**BLOC DE TEXTE**
* * * * * * * * *

Mohammed Larbi, un Français d’origine algérienne, ancien professeur d’études politiques à Paris revient sur les derniers débats en France concernant la guerre d’Algérie. Jugeant l’évolution positive, il souhaiterait cependant que soit également abordée la question de la colonisation de l’Algérie et de ses conséquences.

Afrik.com : Depuis plusieurs mois on reparle en France de la guerre d’Algérie. Quel est votre sentiment général à l’égard de ce débat ?

Mohammed Larbi : Je pense que le débat est dans l’ensemble très positif. Une opinion qui savait en France tout de ce qui se passait, des rafles quotidiennes…Les Français savaient mais aujourd’hui ils en parlent. Ils libèrent en quelque sorte leur conscience. C’est important car ils créent dès lors les conditions pour rendre justice.

Afrik : Quelles peuvent être les conséquences directes pour la communauté algérienne ?

M.L. : Je crois que les révélations ont fait office de révélateur. Pendant des années, les Algériens en France qui ont vécu la guerre d’Algérie n’ont rien transmis à leurs enfants. C’est une situation qui permet de libérer leur mémoire et de rétablir un contact entre génération. Ce qui me paraît aujourd’hui très important.

Afrik : L’Institut national de l’audiovisuel (INA) organisait, le 11 décembre dernier, un débat sur la mémoire télévisuelle de la guerre d’Algérie et vous y assistiez. Qu’avez-vous pensé de ce qui a été dit de la lenteur de la télévision à dire la guerre d’Algérie ?

M.L. : Tout le monde sait que la télévision a été en France pendant très longtemps une télévision d’Etat. Ce qui n’est plus le cas aujourd’hui. Par conséquent, la manipulation se lit facilement et se comprend compte-tenu des positions politiques qui venaient du sommet de l’Etat en France.

Afrik : En fin de débat, vous êtes intervenu comme d’autres, sur le manque de représentation de la communauté algérienne à l’image. Qu’entendiez-vous par-là ?

M.L. : Quand je suis intervenu ici, je me référais à La Peste de Camus. Il y a quand même quelque chose d’incroyable : cette guerre s’est déroulée en Algérie mais les Algériens ne sont pas là. Ils sont absents. (il sourit). Rien à l’image, comme si cela ne concernait que les Français, et que les éléments du débat ne devaient être débattus qu’entre Français.

Afrik : Vous avez également dénoncé une certaine  » arrogance tranquille « . Je vous cite :  » On pense que ce qui se passe en Algérie depuis son indépendance peut exonérer une partie de la société française de ce qu’elle commis par le passé.  » Expliquez-vous.

M.L. : Oui, en effet. Et je crois que c’est un élément qui permet même à une certaine partie de l’opinion française, comme à une partie de la presse, de parler tranquillement, de rester entre gens de bonne compagnie. Elle se dédouane en se disant  » au fond les victimes d’hier se conduisent de la même façon aujourd’hui que leur bourreau de l’époque. Je trouve cela assez arrogant. Il ne faut pas oublier qu’au départ les Algériens sont les opprimés.

* * * * * * * * *

**CONSIGNES**
1. Reproduisez le passage de l'entretien allant de « Mohammed Larbi, un » jusqu'à « communauté algérienne ? » inclus.
2. Relevez toutes les phrases de l'entretien qui se terminent par un point d'interrogation.
Les items n'interviennent en rien dans ce travail.

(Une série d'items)

* * * * * * * * *

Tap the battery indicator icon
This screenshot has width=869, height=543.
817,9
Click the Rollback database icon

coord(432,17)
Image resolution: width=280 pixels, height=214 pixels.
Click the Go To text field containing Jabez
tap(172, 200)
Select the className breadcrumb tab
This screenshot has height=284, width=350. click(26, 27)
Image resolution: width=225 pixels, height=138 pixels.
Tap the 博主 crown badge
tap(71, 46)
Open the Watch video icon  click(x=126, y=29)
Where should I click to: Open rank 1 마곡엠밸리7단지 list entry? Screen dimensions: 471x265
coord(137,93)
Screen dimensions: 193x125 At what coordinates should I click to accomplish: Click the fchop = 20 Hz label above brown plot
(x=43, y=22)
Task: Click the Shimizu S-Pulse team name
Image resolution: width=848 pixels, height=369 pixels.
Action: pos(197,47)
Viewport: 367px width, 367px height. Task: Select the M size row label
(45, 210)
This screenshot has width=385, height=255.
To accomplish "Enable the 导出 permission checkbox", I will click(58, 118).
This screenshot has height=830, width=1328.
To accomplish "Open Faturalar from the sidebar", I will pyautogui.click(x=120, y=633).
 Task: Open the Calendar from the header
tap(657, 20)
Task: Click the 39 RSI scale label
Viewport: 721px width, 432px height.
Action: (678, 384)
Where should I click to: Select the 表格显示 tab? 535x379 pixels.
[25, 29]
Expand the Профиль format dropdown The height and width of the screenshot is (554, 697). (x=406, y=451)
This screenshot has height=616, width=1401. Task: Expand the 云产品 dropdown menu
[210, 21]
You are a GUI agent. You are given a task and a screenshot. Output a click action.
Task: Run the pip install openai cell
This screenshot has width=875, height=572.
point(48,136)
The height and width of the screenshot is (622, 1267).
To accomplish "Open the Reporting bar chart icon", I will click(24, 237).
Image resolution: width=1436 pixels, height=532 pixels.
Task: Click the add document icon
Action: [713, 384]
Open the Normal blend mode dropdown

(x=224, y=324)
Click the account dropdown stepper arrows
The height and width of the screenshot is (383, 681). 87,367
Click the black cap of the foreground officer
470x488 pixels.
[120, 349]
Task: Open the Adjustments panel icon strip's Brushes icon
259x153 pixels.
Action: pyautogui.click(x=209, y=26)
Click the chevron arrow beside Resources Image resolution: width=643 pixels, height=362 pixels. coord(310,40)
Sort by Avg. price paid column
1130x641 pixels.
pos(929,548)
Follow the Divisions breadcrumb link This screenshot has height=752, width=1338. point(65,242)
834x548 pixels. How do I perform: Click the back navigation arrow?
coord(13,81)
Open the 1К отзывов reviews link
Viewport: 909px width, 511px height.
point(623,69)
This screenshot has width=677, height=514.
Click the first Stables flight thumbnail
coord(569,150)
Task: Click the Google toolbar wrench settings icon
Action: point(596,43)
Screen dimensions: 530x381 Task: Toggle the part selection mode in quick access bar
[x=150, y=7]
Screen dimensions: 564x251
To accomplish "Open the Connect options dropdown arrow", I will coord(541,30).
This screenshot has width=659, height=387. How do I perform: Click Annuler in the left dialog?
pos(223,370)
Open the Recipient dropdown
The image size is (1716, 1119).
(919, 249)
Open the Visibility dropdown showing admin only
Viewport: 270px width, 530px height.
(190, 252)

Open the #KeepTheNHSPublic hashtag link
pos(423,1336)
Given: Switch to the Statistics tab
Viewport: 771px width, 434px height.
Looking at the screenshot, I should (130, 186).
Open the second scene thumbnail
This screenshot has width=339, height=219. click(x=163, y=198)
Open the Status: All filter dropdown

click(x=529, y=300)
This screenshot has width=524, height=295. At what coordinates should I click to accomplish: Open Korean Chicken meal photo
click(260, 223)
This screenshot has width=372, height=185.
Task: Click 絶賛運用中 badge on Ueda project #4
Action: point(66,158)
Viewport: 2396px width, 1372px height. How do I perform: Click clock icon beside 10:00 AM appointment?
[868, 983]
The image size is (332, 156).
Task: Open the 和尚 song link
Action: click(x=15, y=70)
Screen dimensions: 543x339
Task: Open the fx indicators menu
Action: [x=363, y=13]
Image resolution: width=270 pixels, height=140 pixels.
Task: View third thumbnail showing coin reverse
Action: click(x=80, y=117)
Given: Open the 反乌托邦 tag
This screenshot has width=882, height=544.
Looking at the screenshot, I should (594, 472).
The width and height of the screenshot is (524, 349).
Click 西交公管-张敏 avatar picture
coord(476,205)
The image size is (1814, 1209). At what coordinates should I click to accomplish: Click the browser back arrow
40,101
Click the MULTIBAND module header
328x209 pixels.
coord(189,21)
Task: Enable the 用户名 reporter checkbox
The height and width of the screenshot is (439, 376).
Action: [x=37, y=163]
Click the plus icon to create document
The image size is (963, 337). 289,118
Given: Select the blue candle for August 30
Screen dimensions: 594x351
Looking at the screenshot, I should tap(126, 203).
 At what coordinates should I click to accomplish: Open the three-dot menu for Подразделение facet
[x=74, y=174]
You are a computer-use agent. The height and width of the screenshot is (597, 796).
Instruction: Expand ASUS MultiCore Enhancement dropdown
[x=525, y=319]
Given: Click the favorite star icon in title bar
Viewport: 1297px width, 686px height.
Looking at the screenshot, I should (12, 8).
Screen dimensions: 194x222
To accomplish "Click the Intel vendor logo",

* * * * * * * * *

**RÉPONSES ATTENDUES**
1.
Mohammed Larbi, un Français d’origine algérienne, ancien professeur d’études politiques à Paris revient sur les derniers débats en France concernant la guerre d’Algérie. Jugeant l’évolution positive, il souhaiterait cependant que soit également abordée la question de la colonisation de l’Algérie et de ses conséquences.

Afrik.com : Depuis plusieurs mois on reparle en France de la guerre d’Algérie. Quel est votre sentiment général à l’égard de ce débat ?

Mohammed Larbi : Je pense que le débat est dans l’ensemble très positif. Une opinion qui savait en France tout de ce qui se passait, des rafles quotidiennes…Les Français savaient mais aujourd’hui ils en parlent. Ils libèrent en quelque sorte leur conscience. C’est important car ils créent dès lors les conditions pour rendre justice.

Afrik : Quelles peuvent être les conséquences directes pour la communauté algérienne ?

2.
- Quel est votre sentiment général à l'égard de ce débat ?
- Quelles peuvent être les conséquences directes pour la communauté algérienne ?
- Qu'avez-vous pensé de ce qui a été dit de la lenteur de la télévision à dire la guerre d'Algérie ?
- Qu'entendiez-vous par-là ?